The formal industry consultation on waste aggregate has been recently launched by Customs. The purpose of the consultation is to request information from United Kingdom quarry operators about the extent and nature of the problem of waste material arising from the extraction of aggregates. Responses will enable the Government to assess whether there is a clear case for relief from the levy for waste materials, the degree to which this would be of value to industry, and the extent to which it could be operated without undue burdens on business and risk of abuse.


The consultation paper is being sent to the main trade associations with a request that they forward it to their members. It is available on the Customs website www.hmce.gov.uk, or by post from: Lee Johnson, HM Customs and Excise, Environmental Taxation Development, 1st Floor West, New Kings Beam House, 22 Upper Ground, London SE1 9PJ, tel: 020 7865 4855, e-mail: agglevy.envirotax.bst@hmce.gsi.gov.uk.

Completed questionnaires should be returned to the above addresses by 10 March 2003.

(Source: Customs Business Brief 32/2002 dated 11 December 2002.)

• **Items stored in a collection**

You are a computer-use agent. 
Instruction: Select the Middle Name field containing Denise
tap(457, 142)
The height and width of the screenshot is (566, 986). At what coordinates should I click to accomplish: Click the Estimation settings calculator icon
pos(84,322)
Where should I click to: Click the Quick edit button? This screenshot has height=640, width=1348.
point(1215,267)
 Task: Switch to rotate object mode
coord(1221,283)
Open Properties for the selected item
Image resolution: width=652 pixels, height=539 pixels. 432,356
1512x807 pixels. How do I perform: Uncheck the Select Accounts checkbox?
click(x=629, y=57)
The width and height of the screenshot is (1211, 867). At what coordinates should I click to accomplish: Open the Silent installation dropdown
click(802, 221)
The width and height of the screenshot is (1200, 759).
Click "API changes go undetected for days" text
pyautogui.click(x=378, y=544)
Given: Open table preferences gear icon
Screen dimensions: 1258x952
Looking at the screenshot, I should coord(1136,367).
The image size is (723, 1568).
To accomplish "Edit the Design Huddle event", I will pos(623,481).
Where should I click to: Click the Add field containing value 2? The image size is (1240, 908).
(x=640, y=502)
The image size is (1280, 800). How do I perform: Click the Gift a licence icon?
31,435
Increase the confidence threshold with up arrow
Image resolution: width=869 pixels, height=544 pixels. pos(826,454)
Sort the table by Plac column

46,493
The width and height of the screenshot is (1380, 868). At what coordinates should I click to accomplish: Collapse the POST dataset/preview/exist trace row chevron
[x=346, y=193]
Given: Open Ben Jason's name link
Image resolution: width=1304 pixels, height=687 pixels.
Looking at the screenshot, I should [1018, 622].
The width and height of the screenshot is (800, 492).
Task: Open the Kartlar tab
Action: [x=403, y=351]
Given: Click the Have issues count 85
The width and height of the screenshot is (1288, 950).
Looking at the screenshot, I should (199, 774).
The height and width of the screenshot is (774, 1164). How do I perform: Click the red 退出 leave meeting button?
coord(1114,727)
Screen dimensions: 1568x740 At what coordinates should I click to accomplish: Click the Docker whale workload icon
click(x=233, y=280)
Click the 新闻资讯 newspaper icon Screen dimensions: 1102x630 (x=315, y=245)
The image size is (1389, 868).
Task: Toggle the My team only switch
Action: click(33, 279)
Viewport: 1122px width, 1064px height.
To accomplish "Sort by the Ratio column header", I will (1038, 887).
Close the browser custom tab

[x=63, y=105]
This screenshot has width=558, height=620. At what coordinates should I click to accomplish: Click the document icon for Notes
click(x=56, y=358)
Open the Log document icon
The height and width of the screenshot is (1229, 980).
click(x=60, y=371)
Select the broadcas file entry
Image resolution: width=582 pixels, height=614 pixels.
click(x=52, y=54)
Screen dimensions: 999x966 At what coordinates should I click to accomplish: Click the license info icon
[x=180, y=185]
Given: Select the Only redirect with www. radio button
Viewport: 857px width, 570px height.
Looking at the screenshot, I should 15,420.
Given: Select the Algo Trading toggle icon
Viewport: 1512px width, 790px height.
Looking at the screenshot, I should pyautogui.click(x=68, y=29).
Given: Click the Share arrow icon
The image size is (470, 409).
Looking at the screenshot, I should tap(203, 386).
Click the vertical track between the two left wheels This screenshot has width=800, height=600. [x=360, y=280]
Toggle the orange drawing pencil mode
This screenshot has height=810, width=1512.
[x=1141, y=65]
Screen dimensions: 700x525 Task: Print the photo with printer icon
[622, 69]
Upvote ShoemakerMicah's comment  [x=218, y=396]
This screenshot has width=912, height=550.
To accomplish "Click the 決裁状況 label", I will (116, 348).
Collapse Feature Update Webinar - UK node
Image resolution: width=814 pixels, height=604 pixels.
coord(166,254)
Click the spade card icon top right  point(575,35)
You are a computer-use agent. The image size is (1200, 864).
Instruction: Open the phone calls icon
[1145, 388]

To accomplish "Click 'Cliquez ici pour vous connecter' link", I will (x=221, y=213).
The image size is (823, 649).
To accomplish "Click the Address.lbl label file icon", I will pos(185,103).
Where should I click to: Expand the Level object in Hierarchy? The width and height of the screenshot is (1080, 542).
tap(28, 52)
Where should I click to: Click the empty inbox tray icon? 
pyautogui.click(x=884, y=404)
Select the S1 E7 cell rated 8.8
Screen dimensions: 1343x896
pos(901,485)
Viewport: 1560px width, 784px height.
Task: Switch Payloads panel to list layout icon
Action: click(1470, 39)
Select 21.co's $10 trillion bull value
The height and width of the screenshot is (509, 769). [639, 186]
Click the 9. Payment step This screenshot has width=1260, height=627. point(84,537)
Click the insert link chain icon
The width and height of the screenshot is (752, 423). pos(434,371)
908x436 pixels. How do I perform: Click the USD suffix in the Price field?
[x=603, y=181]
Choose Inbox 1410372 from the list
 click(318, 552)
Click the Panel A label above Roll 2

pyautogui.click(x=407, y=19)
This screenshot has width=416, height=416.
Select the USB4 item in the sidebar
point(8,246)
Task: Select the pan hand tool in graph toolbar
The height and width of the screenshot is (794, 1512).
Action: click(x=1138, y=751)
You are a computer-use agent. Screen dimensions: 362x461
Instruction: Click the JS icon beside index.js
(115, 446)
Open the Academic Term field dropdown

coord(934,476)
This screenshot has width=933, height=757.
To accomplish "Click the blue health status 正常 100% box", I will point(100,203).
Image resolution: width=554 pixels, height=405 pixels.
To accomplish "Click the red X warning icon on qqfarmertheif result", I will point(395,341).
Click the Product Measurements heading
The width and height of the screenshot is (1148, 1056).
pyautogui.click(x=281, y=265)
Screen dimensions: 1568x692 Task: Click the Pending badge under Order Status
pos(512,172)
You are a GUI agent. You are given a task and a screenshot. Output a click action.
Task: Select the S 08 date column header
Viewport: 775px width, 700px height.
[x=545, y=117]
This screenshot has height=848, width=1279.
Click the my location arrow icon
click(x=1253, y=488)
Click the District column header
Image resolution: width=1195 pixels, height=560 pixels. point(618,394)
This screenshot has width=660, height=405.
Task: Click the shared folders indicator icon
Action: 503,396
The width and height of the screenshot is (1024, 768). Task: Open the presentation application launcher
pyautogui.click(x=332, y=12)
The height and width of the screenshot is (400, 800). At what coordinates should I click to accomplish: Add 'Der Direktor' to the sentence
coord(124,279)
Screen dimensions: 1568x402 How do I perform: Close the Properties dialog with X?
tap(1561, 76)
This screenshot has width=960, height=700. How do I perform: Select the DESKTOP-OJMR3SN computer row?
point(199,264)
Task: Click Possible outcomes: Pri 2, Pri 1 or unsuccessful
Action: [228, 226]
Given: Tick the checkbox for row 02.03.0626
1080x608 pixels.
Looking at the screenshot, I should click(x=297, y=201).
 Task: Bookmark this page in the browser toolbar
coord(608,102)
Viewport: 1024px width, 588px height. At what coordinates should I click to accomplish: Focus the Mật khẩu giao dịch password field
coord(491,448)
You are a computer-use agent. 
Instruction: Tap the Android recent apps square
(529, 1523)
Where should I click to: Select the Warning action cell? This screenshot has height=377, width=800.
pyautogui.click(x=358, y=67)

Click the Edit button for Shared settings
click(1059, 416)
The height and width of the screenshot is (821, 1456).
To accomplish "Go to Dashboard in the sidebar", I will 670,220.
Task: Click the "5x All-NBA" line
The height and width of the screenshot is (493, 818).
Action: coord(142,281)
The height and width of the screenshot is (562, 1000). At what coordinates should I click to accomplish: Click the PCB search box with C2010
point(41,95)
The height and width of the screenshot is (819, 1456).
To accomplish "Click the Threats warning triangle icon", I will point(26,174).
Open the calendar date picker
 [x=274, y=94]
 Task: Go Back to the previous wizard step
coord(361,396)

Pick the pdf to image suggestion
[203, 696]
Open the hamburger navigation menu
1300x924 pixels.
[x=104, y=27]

• **Exercise requirements**
1 – How would you render this sentence from the waste aggregate consultation notice in French: "The consultation paper is being sent to the main trade associations with a request that they forward it to their members."
2 – Can you carry on the waste aggregate consultation notice from the point where it ends?
The records have no connection to the notice about the waste aggregate consultation.

• **Answers in order**
1 – Le document de consultation est envoyé aux principales associations professionnelles, avec la demande qu'elles le transmettent à leurs membres.

2 –
Travel agents

Customs have explained how they intend to treat supplies of discounted holidays made by tour operators, pending the European Court of Justice's decision for Commissioners of Customs and Excise v First Choice Holidays.

By way of background, Customs say that most tour operators sell their holidays through travel agents and pay them a commission for this work. However, many travel agents offer customers a discount on the brochure price of the holiday without the tour operator's knowledge. The travel agents make up the difference by way of a top-up payment.

In Commissioners of Customs and Excise v First Choice Holidays, the tour operator initially treated this payment as part-consideration for the holiday and accounted for VAT under the tour operators' margin scheme on the full amount. When the tour operator learnt of the discounts, it proposed to reduce the gross selling prices in the tour operators' margin scheme calculations accordingly, arguing that the payment is no part of the consideration for the holiday and does not fall to be included in the calculation.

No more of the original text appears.